Speaking of: both of Canada’s biggest and most prestigious film festivals remain in 2022 at the mercy of unpredictable timing.
At the moment, this year’s Hot Docs, scheduled for April 28 through May 8, is planning for a hybrid edition.
“Our first choice, of course, would be to offer our passionate audiences and filmmakers the joys of a full in-person festival experience,” Heather Conway, Hot Docs’ newly appointed co-president and executive director, said in a statement. “We’ve got a framework in place to bring this year’s selection to audiences both in cinemas and at home, and are prepared to pivot as needed should cinemas remain closed or reopen at a limited capacity.”
TIFF, which offered most of its 2020 and 2021 programming online as well as in-person, is keeping a similarly close eye on the public-health situation. But organizers remain optimistic for a return to form this September, when Omicron is expected to be less of a concern.

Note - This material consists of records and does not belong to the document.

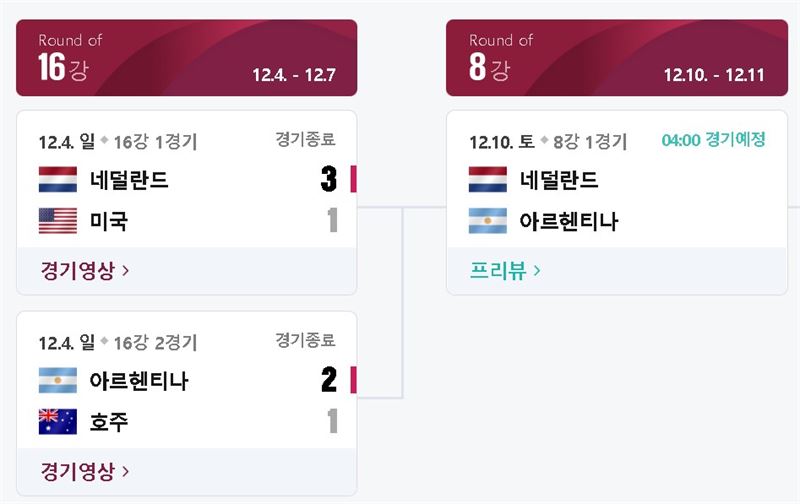Click 네덜란드 team name in 16강 1경기
The width and height of the screenshot is (800, 504).
pyautogui.click(x=129, y=180)

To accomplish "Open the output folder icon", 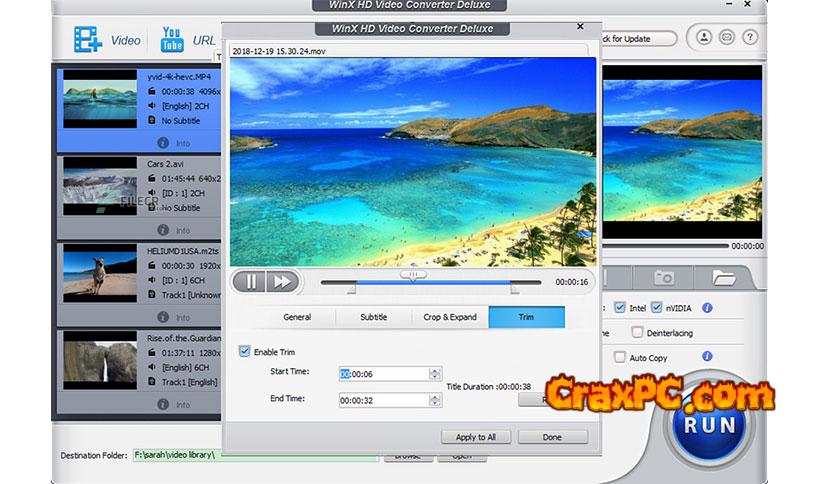I will tap(724, 277).
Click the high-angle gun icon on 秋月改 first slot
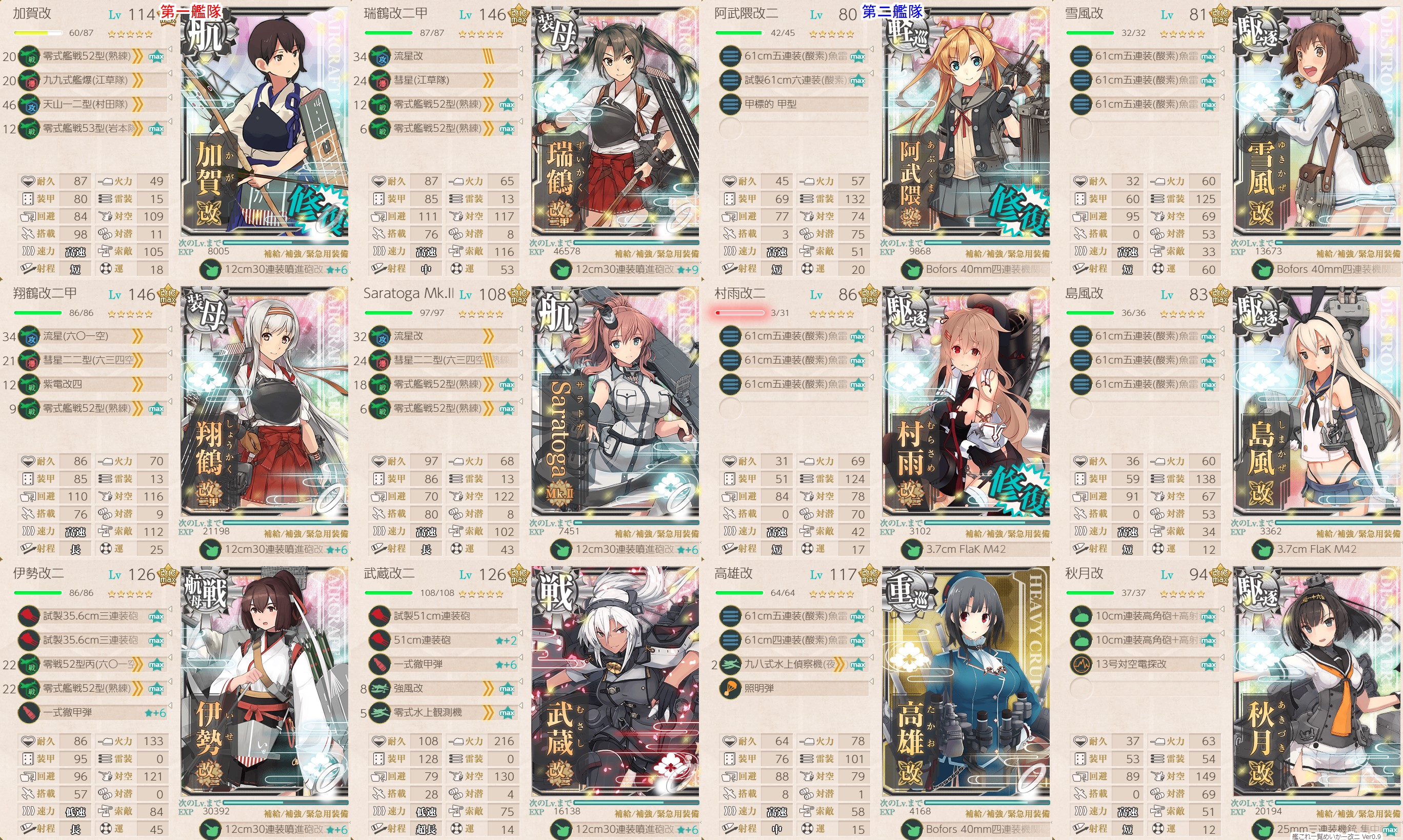1403x840 pixels. pos(1081,616)
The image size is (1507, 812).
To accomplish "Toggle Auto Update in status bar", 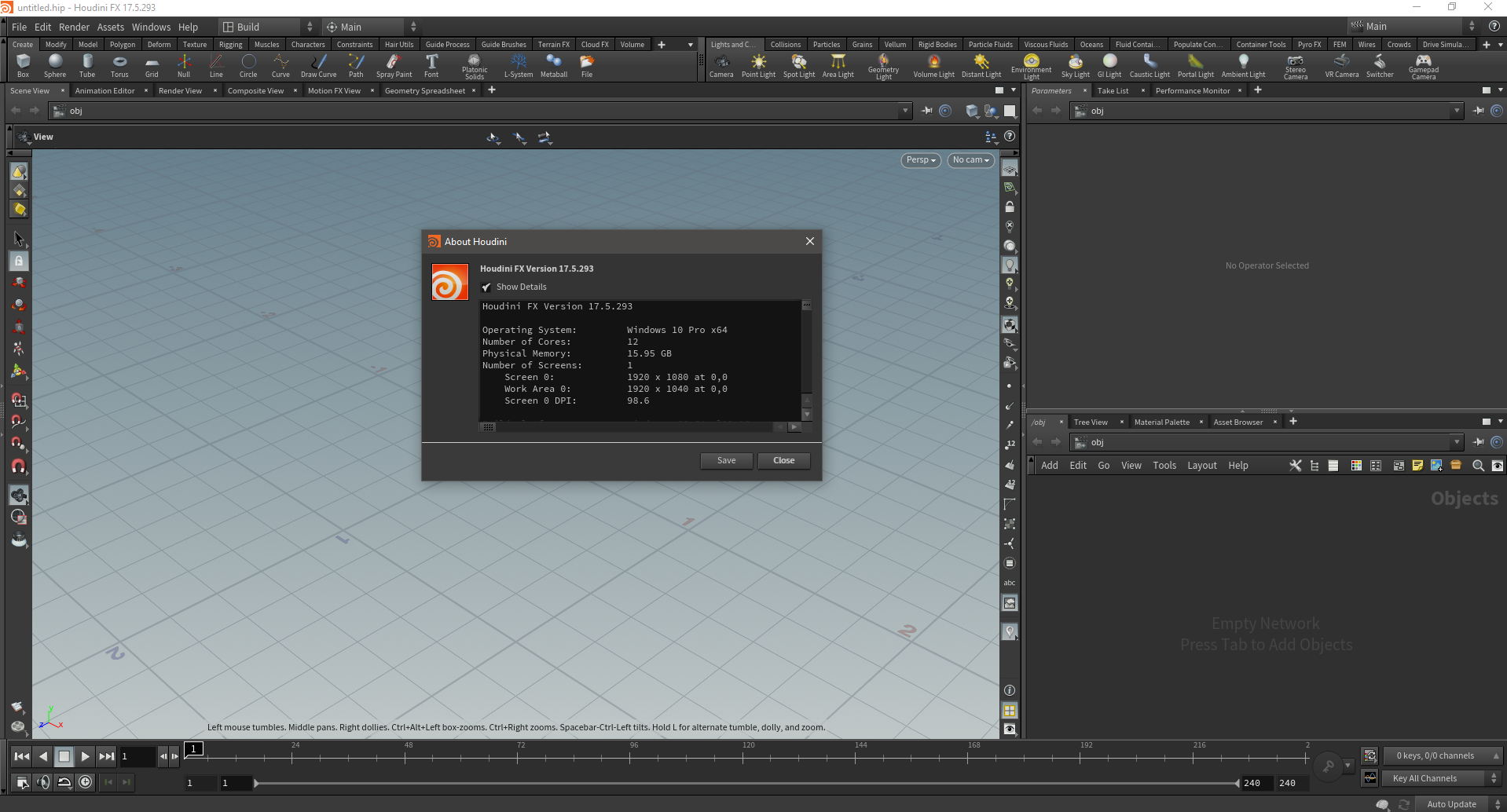I will 1451,804.
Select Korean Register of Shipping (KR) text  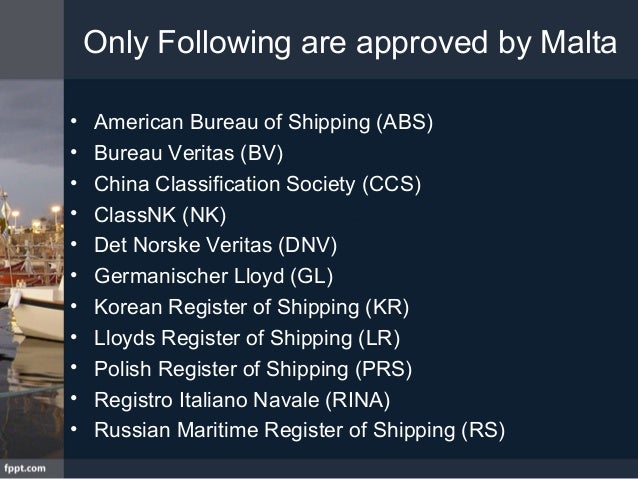[251, 307]
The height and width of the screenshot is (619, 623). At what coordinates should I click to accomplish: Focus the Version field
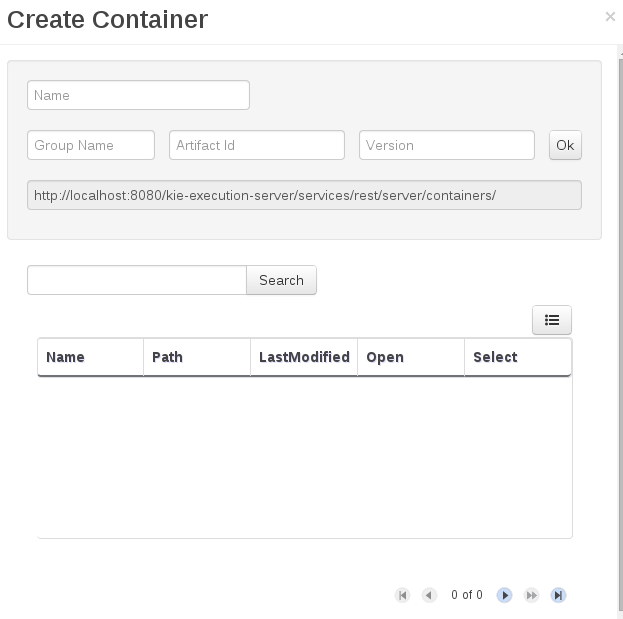tap(447, 145)
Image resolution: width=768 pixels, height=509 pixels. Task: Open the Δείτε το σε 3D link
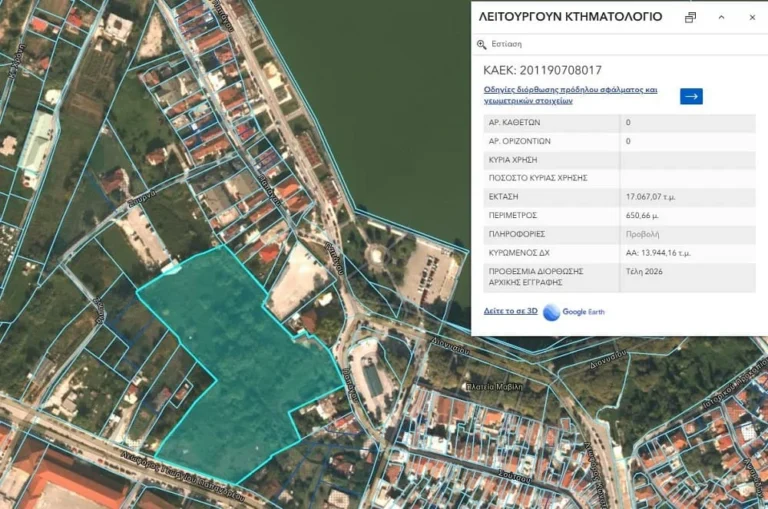click(510, 312)
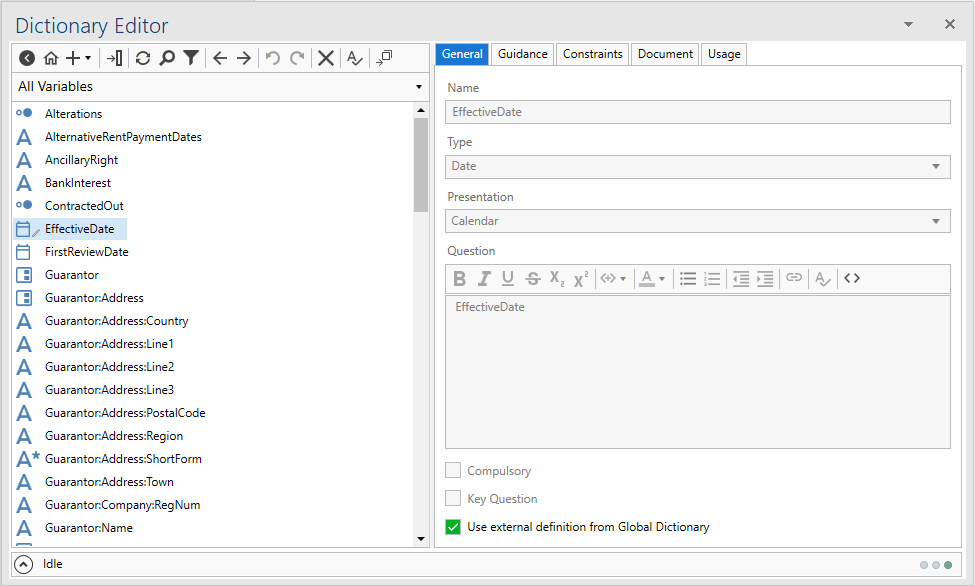Switch to HTML code view in the Question editor
This screenshot has height=586, width=975.
tap(852, 278)
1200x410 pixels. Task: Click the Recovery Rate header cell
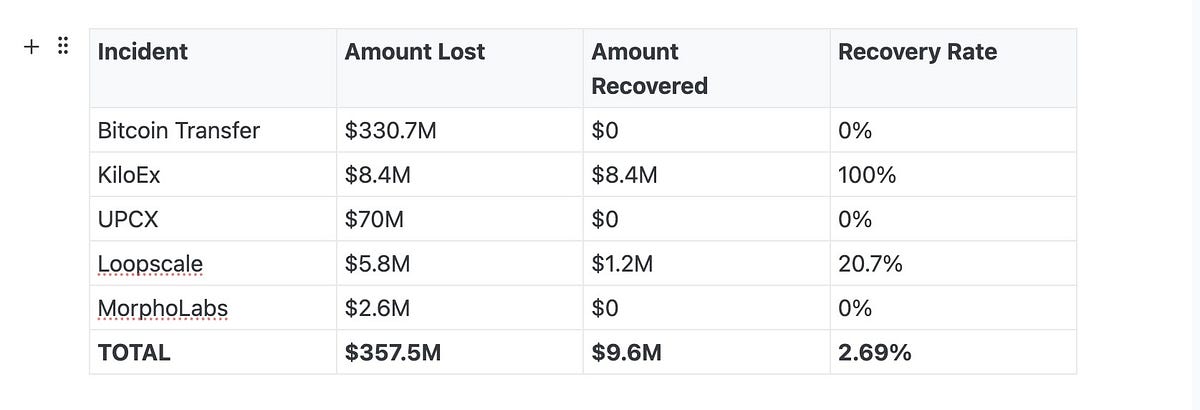click(953, 68)
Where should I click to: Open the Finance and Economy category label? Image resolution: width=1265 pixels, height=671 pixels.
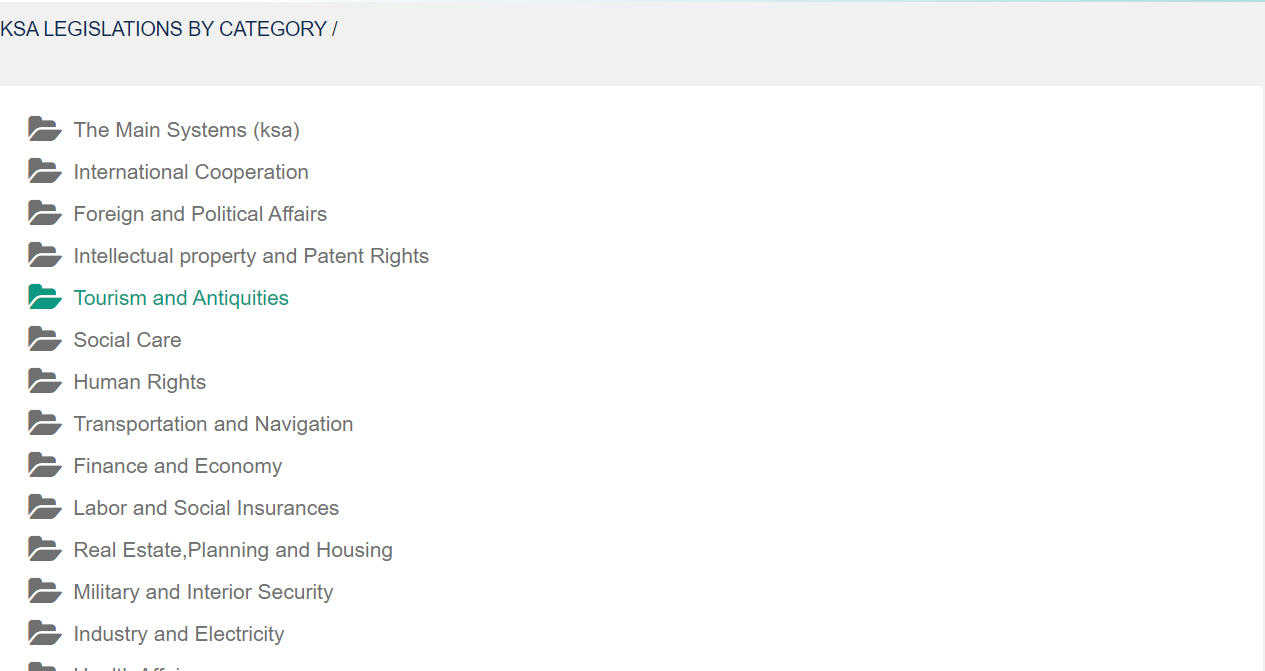(178, 466)
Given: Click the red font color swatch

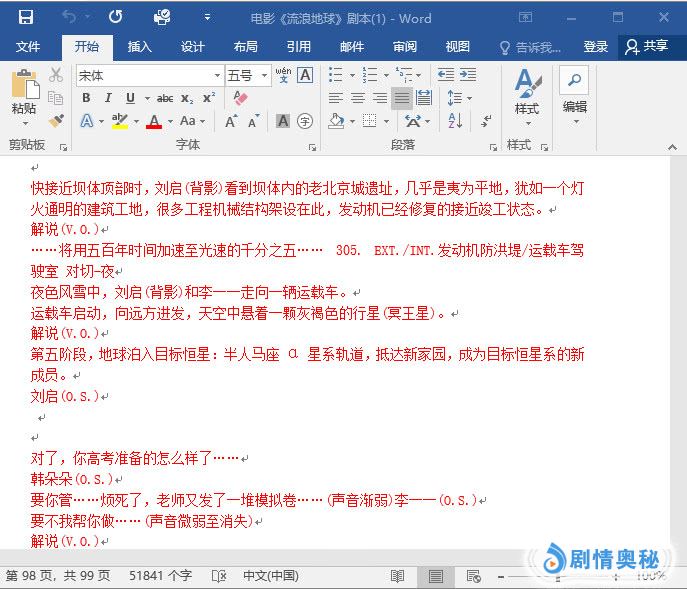Looking at the screenshot, I should point(153,121).
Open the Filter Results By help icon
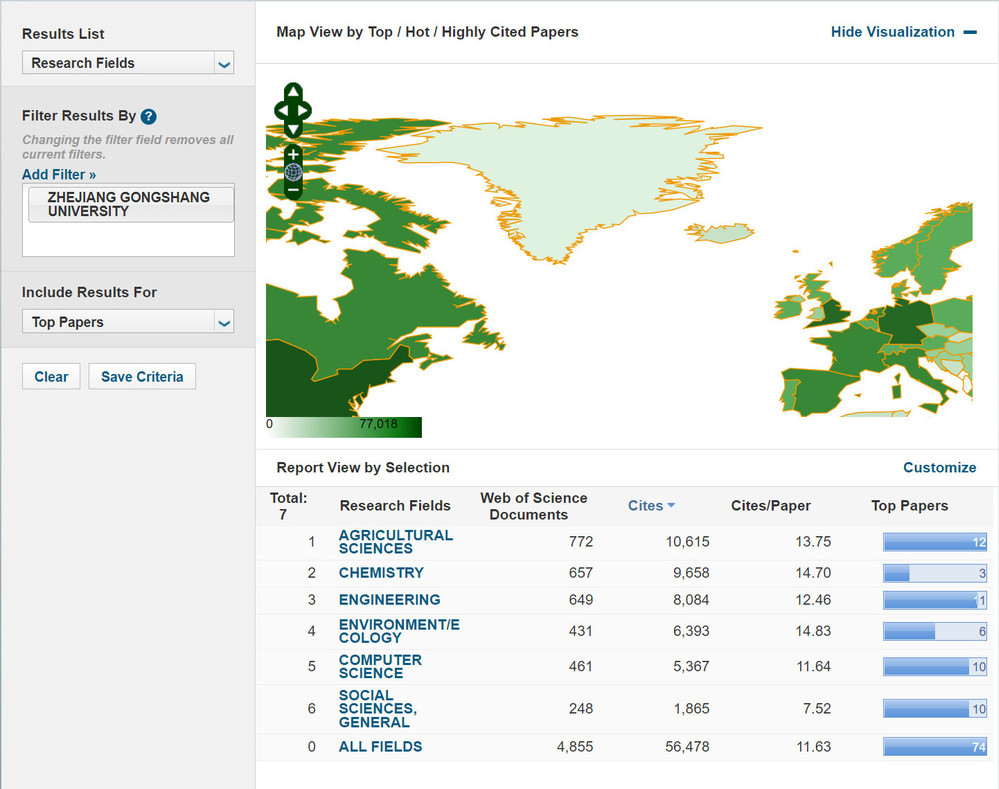 click(148, 116)
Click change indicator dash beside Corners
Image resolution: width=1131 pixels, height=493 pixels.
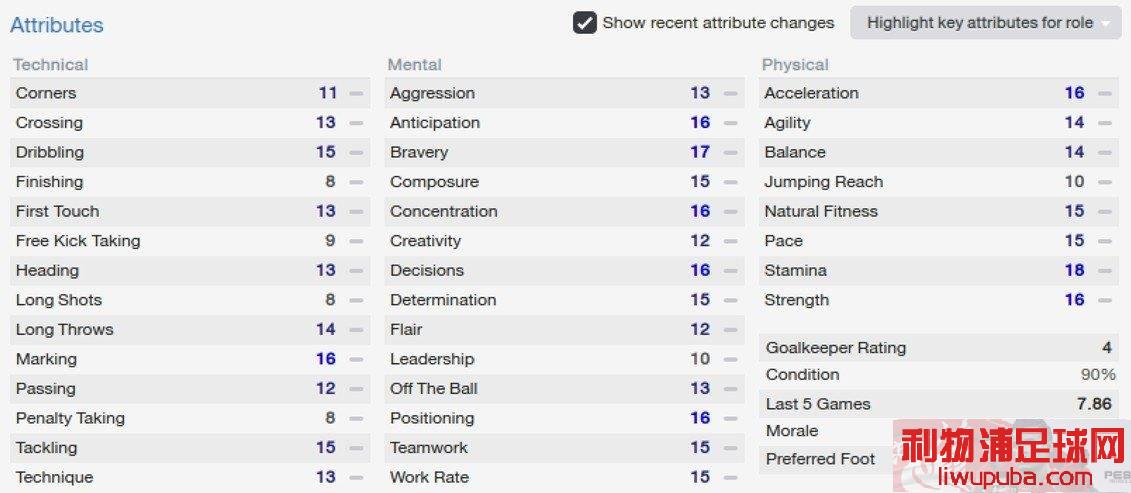(356, 93)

“We’re planning for an in-person festival and a return for the industry and everyone to Toronto. But we know how to do the other elements if and when we need to,” TIFF CEO Cameron Bailey said in an interview. “We have the digital platform that’s available, but we’re waiting a little bit to figure out what scale to do it at. What worked well in 2020 wasn’t what worked well in 2021. I personally don’t see the same appetite for drive-ins, either. What we’re best at is the excitement of a festival in theatres and on Festival Street.”
This means, in an ideal TIFF scenario, a larger number of films than the 2020 (50 feature-length titles) and 2021 (132) editions.
“Scale is something that we’re working on. We’ve had years of almost 300 feature films in the festival, which is probably more than I’d want to go back to any time soon,” Bailey said. “But somewhere in the vicinity of 150 to 200 is the ballpark that seems to make sense for the coming year.”
Bailey, who was planning to attend Sundance this year, says that virtual fests should be applauded for trying to approximate a real-deal experience – but it’s hard to compare or compete.
“Some of that excitement and anticipation can be delivered online. We tried to do it at TIFF, and what Sundance did last year well, was a creating a limited time window for viewers to watch a film, so you get that collective response on social media,” he said. “But it is not the same as the reaction in the Eccles Theatre in Park City.”